» **SHORT PROBLEM**
Retype the records below line for line, keeping every character unchanged.

» **INFORMATION SHOWN**

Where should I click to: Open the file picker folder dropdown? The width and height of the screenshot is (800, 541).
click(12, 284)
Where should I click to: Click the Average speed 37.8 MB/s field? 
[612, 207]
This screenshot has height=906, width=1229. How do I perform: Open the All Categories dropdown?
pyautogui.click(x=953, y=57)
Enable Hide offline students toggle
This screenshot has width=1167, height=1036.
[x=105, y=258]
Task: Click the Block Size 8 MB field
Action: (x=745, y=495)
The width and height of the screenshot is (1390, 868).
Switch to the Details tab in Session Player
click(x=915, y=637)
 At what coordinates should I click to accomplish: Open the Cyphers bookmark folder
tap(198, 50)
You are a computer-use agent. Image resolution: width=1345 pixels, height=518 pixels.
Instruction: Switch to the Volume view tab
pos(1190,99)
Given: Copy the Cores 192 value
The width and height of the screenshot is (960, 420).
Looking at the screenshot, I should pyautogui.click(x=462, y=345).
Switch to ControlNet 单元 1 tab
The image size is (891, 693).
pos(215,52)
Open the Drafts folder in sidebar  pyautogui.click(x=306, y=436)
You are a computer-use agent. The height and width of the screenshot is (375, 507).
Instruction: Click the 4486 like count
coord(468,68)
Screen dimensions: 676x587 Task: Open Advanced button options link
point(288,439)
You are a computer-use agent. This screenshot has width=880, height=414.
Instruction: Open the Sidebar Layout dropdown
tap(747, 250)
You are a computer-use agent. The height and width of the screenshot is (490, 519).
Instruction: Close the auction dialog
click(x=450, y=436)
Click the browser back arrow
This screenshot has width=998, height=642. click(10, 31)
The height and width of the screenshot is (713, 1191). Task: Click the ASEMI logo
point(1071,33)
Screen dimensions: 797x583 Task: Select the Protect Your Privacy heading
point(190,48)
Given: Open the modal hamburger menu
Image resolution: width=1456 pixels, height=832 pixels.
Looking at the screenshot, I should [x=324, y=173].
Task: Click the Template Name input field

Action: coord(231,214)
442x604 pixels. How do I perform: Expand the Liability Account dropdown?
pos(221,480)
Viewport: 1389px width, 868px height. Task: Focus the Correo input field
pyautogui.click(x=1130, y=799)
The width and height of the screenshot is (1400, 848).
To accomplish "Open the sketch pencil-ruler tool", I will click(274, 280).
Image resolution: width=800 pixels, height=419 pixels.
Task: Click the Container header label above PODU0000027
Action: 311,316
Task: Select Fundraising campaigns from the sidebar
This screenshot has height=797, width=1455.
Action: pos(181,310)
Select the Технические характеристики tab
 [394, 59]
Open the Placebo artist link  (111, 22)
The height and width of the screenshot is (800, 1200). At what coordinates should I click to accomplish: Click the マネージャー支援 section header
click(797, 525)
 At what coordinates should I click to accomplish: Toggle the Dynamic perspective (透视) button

» **ANSWER TO THE PROBLEM**
Where should I click to: Open the file picker folder dropdown? The width and height of the screenshot is (800, 541).
click(12, 284)
Where should I click to: Click the Average speed 37.8 MB/s field? 
[612, 207]
This screenshot has height=906, width=1229. How do I perform: Open the All Categories dropdown?
pyautogui.click(x=953, y=57)
Enable Hide offline students toggle
This screenshot has width=1167, height=1036.
[x=105, y=258]
Task: Click the Block Size 8 MB field
Action: (x=745, y=495)
The width and height of the screenshot is (1390, 868).
Switch to the Details tab in Session Player
click(x=915, y=637)
 At what coordinates should I click to accomplish: Open the Cyphers bookmark folder
tap(198, 50)
You are a computer-use agent. Image resolution: width=1345 pixels, height=518 pixels.
Instruction: Switch to the Volume view tab
pos(1190,99)
Given: Copy the Cores 192 value
The width and height of the screenshot is (960, 420).
Looking at the screenshot, I should pyautogui.click(x=462, y=345).
Switch to ControlNet 单元 1 tab
The image size is (891, 693).
pos(215,52)
Open the Drafts folder in sidebar  pyautogui.click(x=306, y=436)
You are a computer-use agent. The height and width of the screenshot is (375, 507).
Instruction: Click the 4486 like count
coord(468,68)
Screen dimensions: 676x587 Task: Open Advanced button options link
point(288,439)
You are a computer-use agent. This screenshot has width=880, height=414.
Instruction: Open the Sidebar Layout dropdown
tap(747, 250)
You are a computer-use agent. The height and width of the screenshot is (490, 519).
Instruction: Close the auction dialog
click(x=450, y=436)
Click the browser back arrow
This screenshot has width=998, height=642. click(10, 31)
The height and width of the screenshot is (713, 1191). Task: Click the ASEMI logo
point(1071,33)
Screen dimensions: 797x583 Task: Select the Protect Your Privacy heading
point(190,48)
Given: Open the modal hamburger menu
Image resolution: width=1456 pixels, height=832 pixels.
Looking at the screenshot, I should [x=324, y=173].
Task: Click the Template Name input field

Action: coord(231,214)
442x604 pixels. How do I perform: Expand the Liability Account dropdown?
pos(221,480)
Viewport: 1389px width, 868px height. Task: Focus the Correo input field
pyautogui.click(x=1130, y=799)
The width and height of the screenshot is (1400, 848).
To accomplish "Open the sketch pencil-ruler tool", I will click(274, 280).
Image resolution: width=800 pixels, height=419 pixels.
Task: Click the Container header label above PODU0000027
Action: 311,316
Task: Select Fundraising campaigns from the sidebar
This screenshot has height=797, width=1455.
Action: pos(181,310)
Select the Технические характеристики tab
 [394, 59]
Open the Placebo artist link  (111, 22)
The height and width of the screenshot is (800, 1200). At what coordinates should I click to accomplish: Click the マネージャー支援 section header
click(797, 525)
 At what coordinates should I click to accomplish: Toggle the Dynamic perspective (透视) button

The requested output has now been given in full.